Macdonald Wright Architects is an east London architectural practice specialising in well-designed, low energy buildings.

Founded by James Macdonald Wright in 2005, the practice is best known for sensitively marrying high sustainability with cutting-edge design, while taking inspiration from regional vernacular forms and materials.

Macdonald Wright Architects works both alone and in collaboration with other practices when delivering larger projects. Commissions vary in scale from individual pieces of furniture to large country houses and public buildings.

In 2017 Macdonald Wright led the team which won a number of awards including the 2017 RIBA House of the Year.

James Macdonald Wright

James Macdonald Wright has been strongly influenced by exploration of craft based arts and in particular the work of ceramicists. While still at school, Wright worked for the ceramicist Hans Coper and his wife Jane, sparking a lifelong interest in the design and construction of furniture and space. The work of Coper, and his contemporary Lucie Rie, continue to influence Wright’s pristine aesthetic.

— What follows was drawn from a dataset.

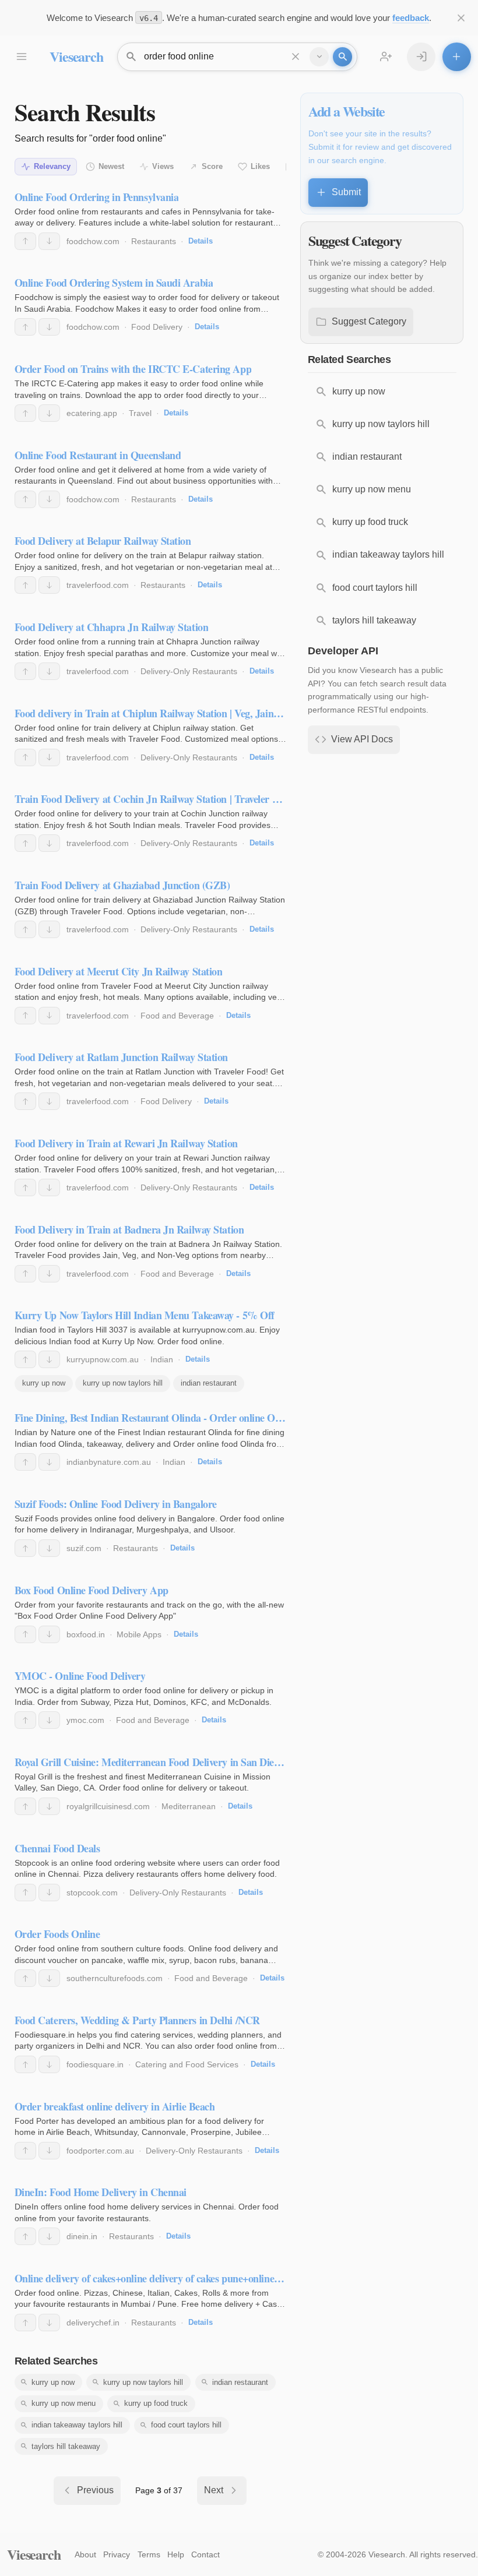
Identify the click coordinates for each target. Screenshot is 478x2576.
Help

Wright graduated with a 1st class degree in Architecture from Huddersfield, taking a diploma at The Bartlett UCL before becoming a Chartered Architect in 1997.

While at the Bartlett, Wright joined Ellis Williams Architects, becoming an associate in 1998, with projects including the Baltic Gallery in Gateshead. In 2001, Wright started working as an independent consultant for a number of clients before founding Macdonald Wright Architects in 2005.